Monday, March 29, 2010

Underlying issues in the health-care debate

There are two fundamentally different views on the nature of human rights at the heart of the current health care debate.  The “positive rights” or “natural rights” tradition holds that basic human rights are inherent in our being.  They are seen as gifts from Nature or Nature’s God, and therefore exist prior to government.  Since government does not grant them it does not control, direct or guarantee them.  In this view, people make choices for themselves as they exercise personal liberty to direct their own lives, and create governments as necessary to help referee conflicts which inevitably arise between individuals exercising those rights.
In the “negative rights” tradition, rights are granted by government.  People are only allowed to do what a sovereign government allows permission for them to do.  Because rights are granted by the government, the government also controls their exercise.

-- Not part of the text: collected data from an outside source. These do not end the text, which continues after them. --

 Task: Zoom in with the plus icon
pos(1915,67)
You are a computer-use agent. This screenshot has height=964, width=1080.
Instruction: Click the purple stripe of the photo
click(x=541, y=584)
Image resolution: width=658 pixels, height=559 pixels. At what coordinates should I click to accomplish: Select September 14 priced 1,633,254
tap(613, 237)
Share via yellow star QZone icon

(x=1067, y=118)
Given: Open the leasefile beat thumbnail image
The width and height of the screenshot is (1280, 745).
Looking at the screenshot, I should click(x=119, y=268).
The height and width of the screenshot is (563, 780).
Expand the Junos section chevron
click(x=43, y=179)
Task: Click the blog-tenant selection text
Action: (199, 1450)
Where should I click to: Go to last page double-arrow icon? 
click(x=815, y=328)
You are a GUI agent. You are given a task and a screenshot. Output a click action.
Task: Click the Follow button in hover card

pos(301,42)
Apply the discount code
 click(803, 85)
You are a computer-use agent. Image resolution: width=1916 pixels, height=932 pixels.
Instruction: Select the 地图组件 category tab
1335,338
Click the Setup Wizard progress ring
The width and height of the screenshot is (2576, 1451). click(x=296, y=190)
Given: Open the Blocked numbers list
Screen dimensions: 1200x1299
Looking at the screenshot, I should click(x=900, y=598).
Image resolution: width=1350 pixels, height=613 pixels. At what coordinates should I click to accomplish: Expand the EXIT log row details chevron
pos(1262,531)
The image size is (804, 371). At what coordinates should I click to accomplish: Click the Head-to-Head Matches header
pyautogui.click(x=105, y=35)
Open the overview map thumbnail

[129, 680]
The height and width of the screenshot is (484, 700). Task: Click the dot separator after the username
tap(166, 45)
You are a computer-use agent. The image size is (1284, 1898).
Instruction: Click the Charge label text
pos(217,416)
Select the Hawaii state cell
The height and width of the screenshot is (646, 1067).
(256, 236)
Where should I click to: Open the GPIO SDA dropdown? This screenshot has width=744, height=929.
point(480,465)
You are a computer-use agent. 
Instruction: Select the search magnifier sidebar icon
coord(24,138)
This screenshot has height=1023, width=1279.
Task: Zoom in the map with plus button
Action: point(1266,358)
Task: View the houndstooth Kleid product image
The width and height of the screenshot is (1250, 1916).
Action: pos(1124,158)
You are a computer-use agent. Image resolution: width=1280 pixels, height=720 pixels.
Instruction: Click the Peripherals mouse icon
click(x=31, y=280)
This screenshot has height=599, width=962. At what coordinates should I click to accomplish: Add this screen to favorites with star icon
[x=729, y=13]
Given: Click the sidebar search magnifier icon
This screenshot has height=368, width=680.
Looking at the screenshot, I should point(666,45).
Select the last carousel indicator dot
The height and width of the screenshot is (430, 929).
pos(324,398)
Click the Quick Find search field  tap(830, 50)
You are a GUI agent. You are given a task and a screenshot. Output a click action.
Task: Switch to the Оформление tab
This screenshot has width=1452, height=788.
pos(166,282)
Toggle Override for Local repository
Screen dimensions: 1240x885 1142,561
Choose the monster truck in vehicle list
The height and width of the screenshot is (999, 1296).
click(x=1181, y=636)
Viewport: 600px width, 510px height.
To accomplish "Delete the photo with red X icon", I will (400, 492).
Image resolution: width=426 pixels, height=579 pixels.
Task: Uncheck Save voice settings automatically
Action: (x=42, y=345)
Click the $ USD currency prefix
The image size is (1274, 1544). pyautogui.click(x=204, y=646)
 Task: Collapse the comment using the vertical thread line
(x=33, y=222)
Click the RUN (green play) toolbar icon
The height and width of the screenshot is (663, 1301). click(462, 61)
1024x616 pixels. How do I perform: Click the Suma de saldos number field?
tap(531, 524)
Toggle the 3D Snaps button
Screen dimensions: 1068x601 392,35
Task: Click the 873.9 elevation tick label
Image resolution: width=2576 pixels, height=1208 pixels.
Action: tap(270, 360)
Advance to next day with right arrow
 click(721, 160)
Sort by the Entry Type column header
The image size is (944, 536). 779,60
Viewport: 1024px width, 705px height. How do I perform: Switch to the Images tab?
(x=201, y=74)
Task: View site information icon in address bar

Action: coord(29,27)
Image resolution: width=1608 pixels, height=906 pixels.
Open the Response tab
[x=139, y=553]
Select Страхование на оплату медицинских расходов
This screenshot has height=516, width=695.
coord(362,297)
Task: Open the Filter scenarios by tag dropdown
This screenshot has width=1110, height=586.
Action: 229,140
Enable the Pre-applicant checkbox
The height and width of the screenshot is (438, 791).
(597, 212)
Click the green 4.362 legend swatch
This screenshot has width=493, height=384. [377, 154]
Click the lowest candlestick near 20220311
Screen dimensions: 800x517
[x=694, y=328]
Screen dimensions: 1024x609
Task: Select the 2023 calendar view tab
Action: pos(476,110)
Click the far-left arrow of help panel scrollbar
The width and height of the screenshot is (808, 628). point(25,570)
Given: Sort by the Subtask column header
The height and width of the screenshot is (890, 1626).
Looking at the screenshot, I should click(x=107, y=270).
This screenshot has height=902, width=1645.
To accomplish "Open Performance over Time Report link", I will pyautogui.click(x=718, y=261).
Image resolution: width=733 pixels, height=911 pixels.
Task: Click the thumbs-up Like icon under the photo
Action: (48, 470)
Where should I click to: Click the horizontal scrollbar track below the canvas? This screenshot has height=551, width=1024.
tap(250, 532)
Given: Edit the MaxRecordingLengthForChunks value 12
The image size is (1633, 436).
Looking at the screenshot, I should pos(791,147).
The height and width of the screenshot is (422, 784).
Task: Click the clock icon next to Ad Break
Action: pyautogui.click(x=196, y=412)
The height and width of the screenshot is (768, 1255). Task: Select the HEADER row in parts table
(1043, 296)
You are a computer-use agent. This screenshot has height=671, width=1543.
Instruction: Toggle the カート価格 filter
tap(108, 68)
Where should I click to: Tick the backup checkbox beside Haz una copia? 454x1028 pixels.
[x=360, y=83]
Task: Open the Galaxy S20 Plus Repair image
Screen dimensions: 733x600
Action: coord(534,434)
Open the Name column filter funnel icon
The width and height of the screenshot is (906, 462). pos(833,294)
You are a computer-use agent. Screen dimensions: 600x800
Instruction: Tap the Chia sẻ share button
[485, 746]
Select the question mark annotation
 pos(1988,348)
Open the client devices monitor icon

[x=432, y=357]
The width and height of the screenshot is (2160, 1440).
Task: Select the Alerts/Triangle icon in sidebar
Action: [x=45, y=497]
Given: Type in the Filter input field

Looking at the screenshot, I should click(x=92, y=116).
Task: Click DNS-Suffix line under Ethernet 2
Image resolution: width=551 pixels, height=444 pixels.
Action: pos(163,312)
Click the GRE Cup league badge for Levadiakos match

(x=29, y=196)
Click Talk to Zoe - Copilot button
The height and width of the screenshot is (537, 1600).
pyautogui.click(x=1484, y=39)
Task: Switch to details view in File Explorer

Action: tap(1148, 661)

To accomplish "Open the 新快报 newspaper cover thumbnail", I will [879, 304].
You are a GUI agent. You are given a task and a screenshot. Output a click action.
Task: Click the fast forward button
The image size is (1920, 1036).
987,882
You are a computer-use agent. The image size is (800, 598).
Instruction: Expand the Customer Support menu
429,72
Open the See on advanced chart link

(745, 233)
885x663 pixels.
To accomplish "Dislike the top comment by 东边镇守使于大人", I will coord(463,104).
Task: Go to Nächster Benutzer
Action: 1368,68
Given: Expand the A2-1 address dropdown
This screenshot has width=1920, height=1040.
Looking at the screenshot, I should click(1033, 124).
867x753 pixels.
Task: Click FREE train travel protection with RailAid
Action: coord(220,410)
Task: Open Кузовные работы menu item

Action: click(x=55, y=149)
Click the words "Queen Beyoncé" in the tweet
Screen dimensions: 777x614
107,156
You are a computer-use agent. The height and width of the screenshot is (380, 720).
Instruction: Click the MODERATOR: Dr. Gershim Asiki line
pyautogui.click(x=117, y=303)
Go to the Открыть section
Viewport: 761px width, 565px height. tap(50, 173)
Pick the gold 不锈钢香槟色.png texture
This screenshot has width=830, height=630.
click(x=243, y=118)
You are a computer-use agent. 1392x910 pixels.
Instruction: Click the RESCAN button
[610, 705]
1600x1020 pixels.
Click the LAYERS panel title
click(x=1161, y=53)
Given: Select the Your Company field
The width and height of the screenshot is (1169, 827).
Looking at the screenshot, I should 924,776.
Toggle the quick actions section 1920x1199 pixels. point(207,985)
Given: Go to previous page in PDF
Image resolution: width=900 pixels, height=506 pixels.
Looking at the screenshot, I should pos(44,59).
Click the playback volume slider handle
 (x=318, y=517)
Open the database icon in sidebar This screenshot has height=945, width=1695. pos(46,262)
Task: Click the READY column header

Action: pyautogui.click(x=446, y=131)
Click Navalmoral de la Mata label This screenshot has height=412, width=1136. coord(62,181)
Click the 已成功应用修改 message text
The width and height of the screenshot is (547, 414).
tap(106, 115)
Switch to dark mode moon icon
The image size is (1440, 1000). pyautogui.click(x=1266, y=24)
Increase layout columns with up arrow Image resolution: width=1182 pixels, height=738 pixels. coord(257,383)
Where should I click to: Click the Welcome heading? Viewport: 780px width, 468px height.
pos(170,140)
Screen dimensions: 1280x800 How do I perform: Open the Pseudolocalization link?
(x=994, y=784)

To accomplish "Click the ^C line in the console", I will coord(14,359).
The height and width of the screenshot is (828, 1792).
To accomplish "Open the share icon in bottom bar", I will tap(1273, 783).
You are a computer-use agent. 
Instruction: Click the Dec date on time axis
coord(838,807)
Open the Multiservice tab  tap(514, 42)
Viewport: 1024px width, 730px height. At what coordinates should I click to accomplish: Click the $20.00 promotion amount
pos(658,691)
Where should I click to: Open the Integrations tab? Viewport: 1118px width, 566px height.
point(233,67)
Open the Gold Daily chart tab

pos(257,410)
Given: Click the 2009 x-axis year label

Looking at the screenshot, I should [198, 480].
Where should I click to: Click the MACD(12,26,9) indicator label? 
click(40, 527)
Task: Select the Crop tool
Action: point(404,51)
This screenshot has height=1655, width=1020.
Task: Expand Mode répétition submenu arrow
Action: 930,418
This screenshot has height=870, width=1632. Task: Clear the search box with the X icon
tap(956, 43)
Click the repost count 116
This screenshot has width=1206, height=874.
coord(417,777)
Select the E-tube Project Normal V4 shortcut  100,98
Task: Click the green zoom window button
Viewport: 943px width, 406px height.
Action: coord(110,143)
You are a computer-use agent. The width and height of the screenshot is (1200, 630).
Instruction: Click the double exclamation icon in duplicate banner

Our Founders advocated a positive rights view.  Jefferson enumerated “the pursuit of happiness” not “the guarantee of happiness” among those rights he said were unalienable.  He had good reason for this.  If government is held to be the source or guarantor of happiness it can also take that happiness away.

Advocating for health care guaranteed as a “right”, paid for and delivered by the federal government is advocating at the same time for government to control the exercise of that right, including when and where care will be given.  If the government is paying for care, the government will naturally determine which tests are allowed to diagnose a problem, how many can be given, which procedures are allowed, etc. If you think insurance companies are intrusive and obstructionist, just wait until a federal agency dictates how health care is run.

While inconvenience, longer wait time and rationed care seem to be inevitable outcomes of the federal takeover of health care, the most damning outcome is likely to be surrendering more of our personal liberty – turning more and more control over to a federal master.  Benjamin Franklin said it this way:

Those who would give up Essential Liberty to purchase a little Temporary Safety, deserve neither Liberty nor Safety.
Like many other conservatives have said before me, the more fundamental issue here is about much more than health care – it is about the proper role of government.  We want government to do less to us and for us -- and leave us alone to direct our own lives.  They want it to do more, and seem willing to accept the chains that are eventually forged in the process.

1 comment:

  1. Well stated, Steve, Setting up your comments from a historical perspective added extra interest. Our mutual relatives would be proud that you are still carrying the banner of freedom and hope to this renogade culture we now live in. Onward Ho!